Вхождение еврейского интеллектуала в русскую литературу во времена царского режима часто стоило ему определенной деградации ради права проживания в Петербурге или Москве. Своего рода исключением в этом смысле был Л. О. Пастернак, еврейский художник из Одессы и отец знаменитого поэта, обосновавшийся в Москве в 1890-е годы. Бабелю повезло, он поселился там на законных основаниях и не испытывал неудобств в семье инженера Л. И. Слонима, изучая право в Психоневрологическом институте45 – гуманитарном вузе, известном революционной активностью своих студентов. Тем не менее в «Автобиографии» он хвастал, хотя и несправедливо, что у него не было вида на жительство, которое требовали от евреев, и он жил в подвале с пьяным официантом, скрываясь от полиции: «В Петербурге мне пришлось худо, у меня не было “правожительства”, я избегал полиции и квартировал в погребе на Пушкинской улице у одного растерзанного пьяного официанта» (Детство: 7)46.

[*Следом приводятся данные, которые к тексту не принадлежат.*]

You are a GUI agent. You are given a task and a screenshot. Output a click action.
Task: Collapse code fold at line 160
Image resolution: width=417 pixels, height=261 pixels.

Здесь необходимо сделать еще одну поправку к «Автобиографии» Бабеля. В ней подчеркивается, что своим вхождением в литературу Бабель полностью обязан Горькому, и описывается, как Бабель безуспешно пытался пристроить свои рукописи в редакции различных русских журналов. Однако, как мы видели, его настоящий дебют произошел при совсем других обстоятельствах. По сути, кроме двух рассказов, изданных Горьким, Бабель успел в 1916–1918 годах опубликовать в петроградских журналах несколько очерков и эротических рассказов. Рассказы «Мама, Римма и Алла» и «Элья Исаакович и Маргарита Прокофьевна» Горький напечатал в своем литературном журнале «Летопись» в ноябре 1916 года. В первом рассказе измотанная русская женщина из среднего класса, пытающаяся свести концы с концами во время длительного отсутствия мужа, обнаруживает, что ее дочь пытается сделать аборт; в другом – одесский еврей Эли Гершкович уклоняется от исполнения законов о прописке, ночуя у русской проститутки Маргариты Прокофьевны:

Проститутка встала. Лицо у нее сделалось скверное.

– Ты еврей?

Он посмотрел на нее через очки и ответил:

– Нет.

– Папашка, – медленно промолвила проститутка, – это будет стоить десятку.

Он поднялся и пошел к двери.

– Пятерку, – сказала женщина.

Гершкович вернулся (Детство: 16).

Удивительно, но между ними возникает взаимопонимание, и их взаимная симпатия преодолевает барьеры между двумя маргиналами, страдающими от царских дискриминационных законов.

В автобиографическом очерке «Начало» (1938) Бабель рассказывает, что ему было предъявлено обвинение в попытке ниспровергнуть существующий строй и порнографии, предположительно из-за рассказов, появившихся в «Летописи», а также, возможно, из-за истории о вуайеристе в публичном доме, не вошедшей в журнал Горького, – ранней версии рассказа «В щелочку», появившейся после Февральской революции. Как он шутил, от тюрьмы его спасло то, что в феврале 1917 года народ поднялся и сжег его обвинительный акт вместе со зданием суда.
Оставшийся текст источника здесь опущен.